#### What is required
Using the listing that follows, filter out every line lacking the string "link" and return the rest.

#### Provided data
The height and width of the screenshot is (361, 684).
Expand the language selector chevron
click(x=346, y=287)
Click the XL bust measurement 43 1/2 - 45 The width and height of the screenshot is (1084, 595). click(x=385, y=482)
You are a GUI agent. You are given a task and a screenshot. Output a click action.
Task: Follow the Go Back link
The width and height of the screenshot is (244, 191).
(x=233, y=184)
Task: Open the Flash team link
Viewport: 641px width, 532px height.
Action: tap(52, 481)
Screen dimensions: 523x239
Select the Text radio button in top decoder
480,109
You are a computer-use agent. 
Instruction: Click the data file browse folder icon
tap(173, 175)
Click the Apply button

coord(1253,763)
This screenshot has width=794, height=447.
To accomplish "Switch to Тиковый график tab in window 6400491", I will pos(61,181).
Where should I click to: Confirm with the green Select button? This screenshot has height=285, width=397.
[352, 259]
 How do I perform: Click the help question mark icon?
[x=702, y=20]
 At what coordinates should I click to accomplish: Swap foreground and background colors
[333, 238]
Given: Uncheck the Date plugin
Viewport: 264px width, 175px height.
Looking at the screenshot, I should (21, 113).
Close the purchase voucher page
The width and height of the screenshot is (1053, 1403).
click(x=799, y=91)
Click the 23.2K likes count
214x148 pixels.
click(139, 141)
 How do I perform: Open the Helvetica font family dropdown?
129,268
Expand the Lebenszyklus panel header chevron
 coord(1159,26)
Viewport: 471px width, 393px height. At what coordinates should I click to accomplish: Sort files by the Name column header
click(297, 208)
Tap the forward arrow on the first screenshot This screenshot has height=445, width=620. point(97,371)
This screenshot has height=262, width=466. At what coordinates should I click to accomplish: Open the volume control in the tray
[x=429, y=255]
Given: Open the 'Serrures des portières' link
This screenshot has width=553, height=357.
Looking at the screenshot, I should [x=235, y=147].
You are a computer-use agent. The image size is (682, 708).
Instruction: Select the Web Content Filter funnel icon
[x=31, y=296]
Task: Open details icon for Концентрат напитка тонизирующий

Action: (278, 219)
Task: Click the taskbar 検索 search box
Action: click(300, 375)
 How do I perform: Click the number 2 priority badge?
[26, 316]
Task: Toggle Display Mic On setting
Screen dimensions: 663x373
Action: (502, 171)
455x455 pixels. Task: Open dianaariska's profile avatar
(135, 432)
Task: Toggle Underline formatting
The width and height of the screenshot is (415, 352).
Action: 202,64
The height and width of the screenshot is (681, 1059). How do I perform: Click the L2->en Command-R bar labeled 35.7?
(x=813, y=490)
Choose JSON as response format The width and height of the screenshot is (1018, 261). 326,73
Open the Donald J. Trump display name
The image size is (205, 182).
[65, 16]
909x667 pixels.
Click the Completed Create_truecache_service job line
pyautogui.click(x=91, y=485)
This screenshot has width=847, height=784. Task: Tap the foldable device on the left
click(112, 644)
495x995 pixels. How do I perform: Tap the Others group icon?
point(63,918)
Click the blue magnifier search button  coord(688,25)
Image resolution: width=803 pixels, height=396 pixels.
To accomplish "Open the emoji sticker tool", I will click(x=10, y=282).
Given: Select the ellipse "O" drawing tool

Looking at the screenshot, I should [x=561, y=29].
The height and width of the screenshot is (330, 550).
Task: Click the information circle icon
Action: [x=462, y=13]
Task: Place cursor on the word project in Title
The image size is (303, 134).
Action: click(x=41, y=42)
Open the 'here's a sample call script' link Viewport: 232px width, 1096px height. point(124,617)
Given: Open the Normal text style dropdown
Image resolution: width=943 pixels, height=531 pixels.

#### Result for this exercise
Task: Follow the Go Back link
Task: Open the Flash team link
Given: Open the 'Serrures des portières' link
Open the 'here's a sample call script' link Viewport: 232px width, 1096px height. point(124,617)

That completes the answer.